### [Task instructions]
Print the lines of the material below exactly, starting with the line that contains "You are a computer-use agent." and continuing through the line that contains "Where should I".
##### Record excerpts
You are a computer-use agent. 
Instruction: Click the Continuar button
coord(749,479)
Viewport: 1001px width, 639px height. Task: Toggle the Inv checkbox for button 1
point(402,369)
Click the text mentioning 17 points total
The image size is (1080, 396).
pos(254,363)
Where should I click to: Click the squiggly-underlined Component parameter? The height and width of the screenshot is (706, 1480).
##########
##### Record excerpts
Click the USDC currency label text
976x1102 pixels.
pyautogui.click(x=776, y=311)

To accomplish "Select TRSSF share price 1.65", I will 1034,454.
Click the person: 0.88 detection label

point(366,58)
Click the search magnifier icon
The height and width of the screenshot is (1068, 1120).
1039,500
##########
### [Complete output]
You are a computer-use agent. 
Instruction: Click the Continuar button
coord(749,479)
Viewport: 1001px width, 639px height. Task: Toggle the Inv checkbox for button 1
point(402,369)
Click the text mentioning 17 points total
The image size is (1080, 396).
pos(254,363)
Where should I click to: Click the squiggly-underlined Component parameter? The height and width of the screenshot is (706, 1480).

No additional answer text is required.